Exercise details: Retype the listing that follows without a single change.

** Data section follows **

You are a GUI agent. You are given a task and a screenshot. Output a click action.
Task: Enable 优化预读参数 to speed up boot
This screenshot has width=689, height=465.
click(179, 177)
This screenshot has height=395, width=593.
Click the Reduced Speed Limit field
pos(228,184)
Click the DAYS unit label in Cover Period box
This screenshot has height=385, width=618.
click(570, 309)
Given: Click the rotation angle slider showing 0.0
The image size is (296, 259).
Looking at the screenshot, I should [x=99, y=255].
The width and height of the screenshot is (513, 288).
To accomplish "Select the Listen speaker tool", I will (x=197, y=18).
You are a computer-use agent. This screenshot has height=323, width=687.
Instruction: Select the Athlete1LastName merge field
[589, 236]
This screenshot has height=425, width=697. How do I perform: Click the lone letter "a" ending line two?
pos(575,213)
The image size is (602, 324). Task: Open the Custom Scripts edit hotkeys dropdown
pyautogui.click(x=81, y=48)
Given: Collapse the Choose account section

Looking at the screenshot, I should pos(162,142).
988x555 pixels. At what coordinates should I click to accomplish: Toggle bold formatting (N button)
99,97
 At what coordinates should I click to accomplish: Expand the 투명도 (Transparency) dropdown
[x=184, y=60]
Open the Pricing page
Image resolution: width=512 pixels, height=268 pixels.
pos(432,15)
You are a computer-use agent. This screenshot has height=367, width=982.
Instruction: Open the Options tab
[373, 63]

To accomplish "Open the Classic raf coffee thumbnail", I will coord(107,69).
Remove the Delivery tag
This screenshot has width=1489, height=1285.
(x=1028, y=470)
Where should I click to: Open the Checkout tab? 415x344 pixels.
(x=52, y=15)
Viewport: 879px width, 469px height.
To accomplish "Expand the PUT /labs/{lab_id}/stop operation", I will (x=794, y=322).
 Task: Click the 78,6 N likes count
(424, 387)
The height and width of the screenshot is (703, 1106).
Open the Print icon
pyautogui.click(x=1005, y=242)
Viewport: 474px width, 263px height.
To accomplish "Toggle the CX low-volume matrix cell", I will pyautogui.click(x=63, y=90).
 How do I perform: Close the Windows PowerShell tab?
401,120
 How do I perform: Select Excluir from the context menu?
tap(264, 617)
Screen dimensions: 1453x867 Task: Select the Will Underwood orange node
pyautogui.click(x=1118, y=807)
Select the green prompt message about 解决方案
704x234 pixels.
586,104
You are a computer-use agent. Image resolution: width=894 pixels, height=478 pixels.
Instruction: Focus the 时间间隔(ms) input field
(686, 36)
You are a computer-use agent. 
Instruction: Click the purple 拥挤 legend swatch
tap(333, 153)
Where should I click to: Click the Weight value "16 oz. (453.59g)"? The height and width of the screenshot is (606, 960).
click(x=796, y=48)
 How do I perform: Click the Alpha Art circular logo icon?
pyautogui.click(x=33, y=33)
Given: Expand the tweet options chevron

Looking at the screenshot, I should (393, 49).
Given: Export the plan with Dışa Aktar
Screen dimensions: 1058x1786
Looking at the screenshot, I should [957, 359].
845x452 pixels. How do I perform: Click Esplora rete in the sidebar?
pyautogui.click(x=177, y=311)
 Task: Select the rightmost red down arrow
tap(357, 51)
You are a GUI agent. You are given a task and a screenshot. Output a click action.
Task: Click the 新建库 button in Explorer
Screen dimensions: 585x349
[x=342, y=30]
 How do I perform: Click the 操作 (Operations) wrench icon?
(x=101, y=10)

** End of Data section **

Exercise answer:
You are a GUI agent. You are given a task and a screenshot. Output a click action.
Task: Enable 优化预读参数 to speed up boot
This screenshot has width=689, height=465.
click(179, 177)
This screenshot has height=395, width=593.
Click the Reduced Speed Limit field
pos(228,184)
Click the DAYS unit label in Cover Period box
This screenshot has height=385, width=618.
click(570, 309)
Given: Click the rotation angle slider showing 0.0
The image size is (296, 259).
Looking at the screenshot, I should [x=99, y=255].
The width and height of the screenshot is (513, 288).
To accomplish "Select the Listen speaker tool", I will (x=197, y=18).
You are a computer-use agent. This screenshot has height=323, width=687.
Instruction: Select the Athlete1LastName merge field
[589, 236]
This screenshot has height=425, width=697. How do I perform: Click the lone letter "a" ending line two?
pos(575,213)
The image size is (602, 324). Task: Open the Custom Scripts edit hotkeys dropdown
pyautogui.click(x=81, y=48)
Given: Collapse the Choose account section

Looking at the screenshot, I should pos(162,142).
988x555 pixels. At what coordinates should I click to accomplish: Toggle bold formatting (N button)
99,97
 At what coordinates should I click to accomplish: Expand the 투명도 (Transparency) dropdown
[x=184, y=60]
Open the Pricing page
Image resolution: width=512 pixels, height=268 pixels.
pos(432,15)
You are a computer-use agent. This screenshot has height=367, width=982.
Instruction: Open the Options tab
[373, 63]

To accomplish "Open the Classic raf coffee thumbnail", I will coord(107,69).
Remove the Delivery tag
This screenshot has width=1489, height=1285.
(x=1028, y=470)
Where should I click to: Open the Checkout tab? 415x344 pixels.
(x=52, y=15)
Viewport: 879px width, 469px height.
To accomplish "Expand the PUT /labs/{lab_id}/stop operation", I will (x=794, y=322).
 Task: Click the 78,6 N likes count
(424, 387)
The height and width of the screenshot is (703, 1106).
Open the Print icon
pyautogui.click(x=1005, y=242)
Viewport: 474px width, 263px height.
To accomplish "Toggle the CX low-volume matrix cell", I will pyautogui.click(x=63, y=90).
 How do I perform: Close the Windows PowerShell tab?
401,120
 How do I perform: Select Excluir from the context menu?
tap(264, 617)
Screen dimensions: 1453x867 Task: Select the Will Underwood orange node
pyautogui.click(x=1118, y=807)
Select the green prompt message about 解决方案
704x234 pixels.
586,104
You are a computer-use agent. Image resolution: width=894 pixels, height=478 pixels.
Instruction: Focus the 时间间隔(ms) input field
(686, 36)
You are a computer-use agent. 
Instruction: Click the purple 拥挤 legend swatch
tap(333, 153)
Where should I click to: Click the Weight value "16 oz. (453.59g)"? The height and width of the screenshot is (606, 960).
click(x=796, y=48)
 How do I perform: Click the Alpha Art circular logo icon?
pyautogui.click(x=33, y=33)
Given: Expand the tweet options chevron

Looking at the screenshot, I should (393, 49).
Given: Export the plan with Dışa Aktar
Screen dimensions: 1058x1786
Looking at the screenshot, I should [957, 359].
845x452 pixels. How do I perform: Click Esplora rete in the sidebar?
pyautogui.click(x=177, y=311)
 Task: Select the rightmost red down arrow
tap(357, 51)
You are a GUI agent. You are given a task and a screenshot. Output a click action.
Task: Click the 新建库 button in Explorer
Screen dimensions: 585x349
[x=342, y=30]
 How do I perform: Click the 操作 (Operations) wrench icon?
(x=101, y=10)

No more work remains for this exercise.